VITA BREVIS ARS LONGA

Pour Monique Chevremont, en dehors d’une attirance inexplicable pour la figure humaine, l’activité créatrice en peinture ou en sculpture est devenue rapidement une activité de résistance. Suivre le mouvement et se positionner dans le courant d’avant-garde alors que l’on constate que le meilleur du passé est menacé de n’être pas transmis, cette constatation a rapidement ouvert une voie à laquelle elle reste fidèle. Celle d’une résistance à la facilité de se laisser porter par un courant qui lui est étranger, celle de l’acceptation d’une place minoritaire dans le grand bazar culturel actuel.


Se remettre chaque jour au travail de création c’est aussi se remettre quotidiennement en question. Bien sûr, on a trouvé un style mais il faut se méfier de tout système et savoir renouveler sa pensée devant le travail en cours. Dans cette opération, la philosophie peut jouer un rôle en tant qu’elle rend présente la tradition et permet la découverte de soi-même. Le philosophe et l’artiste ont en commun de vouloir trouver une sortie du labyrinthe dans lequel leur activité les a menés. Et c’est l’affaire de toute une vie.


La parenté entre l’art et la philosophie a joué un rôle prépondérant dans la vie et les choix de Monique Chevremont. Dès sa période gymnasiale parisienne, la découverte des mythes grecs fut déterminante, prenant la forme d’une source souterraine et qui a  resurgi bien des années plus tard.


Expliquer la voie qu’a empruntée un artiste est une entreprise difficile car toutes nos vies doivent supporter un certain degré de détermination et nos souhaits les plus chers butent souvent contre une réalité implacable. Il reste ce que nous permet le hasard (qui a quelquefois du talent ...) et notre propre volonté, notre propre persévérance. Être artiste signifie toujours persévérer.


Quand on a eu la chance d’étudier la sculpture avec un professeur comme Alexandre Meylan aux Beaux-Arts de Genève, on se sent investi du devoir de faire fructifier les connaissances acquises. C’est-à-dire, de revivifier le passé en employant les techniques anciennes qui, peu à peu, disparaissent. Ces techniques demandent un savoir-faire, une grande précision dans l’observation lorsqu’il s’agit de rendre la réalité ou l’idée personnelle de cette réalité.
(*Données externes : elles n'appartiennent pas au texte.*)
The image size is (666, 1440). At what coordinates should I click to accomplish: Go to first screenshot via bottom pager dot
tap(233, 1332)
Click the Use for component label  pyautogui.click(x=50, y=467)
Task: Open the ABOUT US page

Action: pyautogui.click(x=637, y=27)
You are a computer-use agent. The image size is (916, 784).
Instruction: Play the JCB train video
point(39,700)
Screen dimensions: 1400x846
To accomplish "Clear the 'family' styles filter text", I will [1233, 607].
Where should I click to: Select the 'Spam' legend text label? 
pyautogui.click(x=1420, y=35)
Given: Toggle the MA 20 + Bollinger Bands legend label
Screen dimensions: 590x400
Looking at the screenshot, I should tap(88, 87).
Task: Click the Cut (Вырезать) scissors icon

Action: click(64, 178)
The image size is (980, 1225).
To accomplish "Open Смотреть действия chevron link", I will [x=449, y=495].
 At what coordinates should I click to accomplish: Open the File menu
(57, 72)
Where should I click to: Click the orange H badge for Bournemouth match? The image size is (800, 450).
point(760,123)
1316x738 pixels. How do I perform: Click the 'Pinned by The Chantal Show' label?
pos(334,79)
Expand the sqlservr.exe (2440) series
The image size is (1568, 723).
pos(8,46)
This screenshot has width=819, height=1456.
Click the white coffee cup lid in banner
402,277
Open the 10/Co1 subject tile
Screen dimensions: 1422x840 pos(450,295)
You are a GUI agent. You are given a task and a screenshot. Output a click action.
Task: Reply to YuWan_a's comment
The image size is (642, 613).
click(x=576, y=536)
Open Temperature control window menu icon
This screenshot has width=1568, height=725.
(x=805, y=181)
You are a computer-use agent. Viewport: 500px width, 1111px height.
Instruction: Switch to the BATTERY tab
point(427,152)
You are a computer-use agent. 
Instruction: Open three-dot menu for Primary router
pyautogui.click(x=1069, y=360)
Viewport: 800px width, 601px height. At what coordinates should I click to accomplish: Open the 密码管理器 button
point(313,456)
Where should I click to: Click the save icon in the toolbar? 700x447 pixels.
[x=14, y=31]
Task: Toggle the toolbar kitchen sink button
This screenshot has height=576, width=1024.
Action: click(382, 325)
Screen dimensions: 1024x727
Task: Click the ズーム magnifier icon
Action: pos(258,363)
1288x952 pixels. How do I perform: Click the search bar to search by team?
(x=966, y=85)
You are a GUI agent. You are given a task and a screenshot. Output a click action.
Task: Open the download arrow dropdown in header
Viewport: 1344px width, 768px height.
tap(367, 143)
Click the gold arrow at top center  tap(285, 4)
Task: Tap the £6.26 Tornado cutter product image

Cela signifie du temps, de la patience et de la persévérance, à contre-courant de l’esprit artistique actuel.


Cela signifie également se convaincre quotidiennement de la valeur du travail artistique afin que ne s’éteigne pas la flamme intérieure qui brûle en nous. Pour cela, un public engagé et fidèle nous est absolument indispensable. Le succès ne survient pas automatiquement avec un bon travail et les voeux exprimés par les visiteurs ne suffisent pas à faire vivre les artistes. 


La fidélité à la figure humaine, l’atmosphère des anciennes fresques, l’érosion du temps prouvent son inspiration classique. Mais on ne peut jamais se soustraire à la modernité. On peut la trouver dans la technique picturale qu’elle a développée au fil des années et des expériences. Il ne s’agit plus de s’en tenir aux règles des maîtres anciens mais de laisser cours à l’imagination et de trouver de nouvelles solutions à chaque étape de la construction d’un tableau. On pourra trouver dans son travail des constantes qui doivent parvenir à réunir la légèreté et la profondeur: Aucune déformation des figures mais plutôt un dessin acquis par les longues séances de travail avec le modèle vivant, des nuances de couleurs obtenues par de fines et nombreuses couches afin de faire vibrer la surface de la toile et d’y imprimer l’érosion du temps qui passe. 


Dans le travail plastique, les anciennes techniques n’ont que très peu changé : modeler avec une terre fine, fabriquer une forme négative afin de construire le modèle original positif. La connaissance du sujet, des matériaux et de leurs possibilités sont une condition indispensable à la réalisation de compositions libres ou de bustes de commande.